**REQUIREMENT**
Would you please repeat exactly the entries below, starting at the line with "Open the 活动管理 breadcrumb link" and ending at the line with "The height and", and nothing outside that range? Leave out the pictures.

(EXTRACTED DATA Opens)

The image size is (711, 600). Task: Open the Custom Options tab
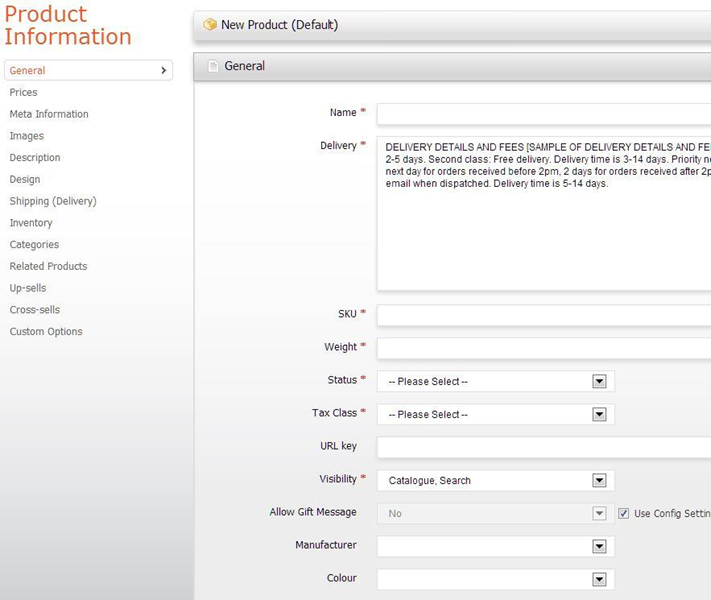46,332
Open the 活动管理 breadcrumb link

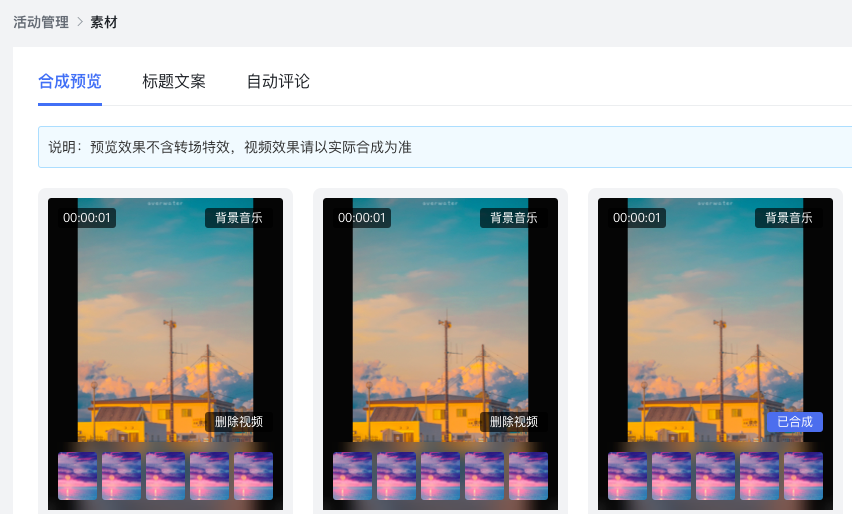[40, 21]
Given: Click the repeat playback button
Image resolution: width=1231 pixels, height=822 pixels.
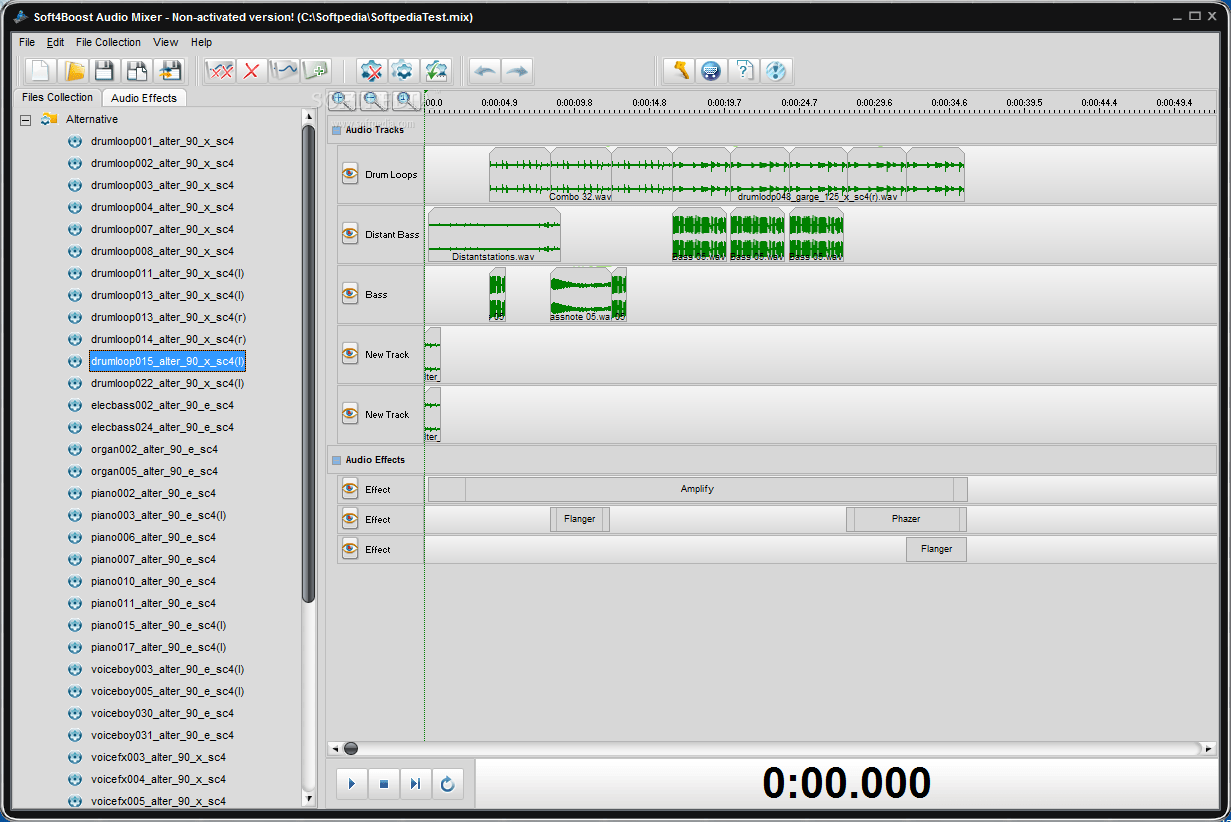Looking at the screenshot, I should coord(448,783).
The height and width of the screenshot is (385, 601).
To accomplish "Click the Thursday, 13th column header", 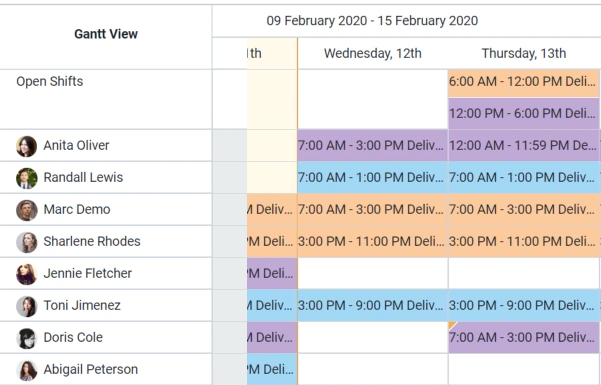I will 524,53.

(EXTRACTED DATA Closes)

**EXERCISE RESPONSE**
Open the 活动管理 breadcrumb link

[40, 21]
Given: Click the repeat playback button
Image resolution: width=1231 pixels, height=822 pixels.
Looking at the screenshot, I should coord(448,783).
The height and width of the screenshot is (385, 601).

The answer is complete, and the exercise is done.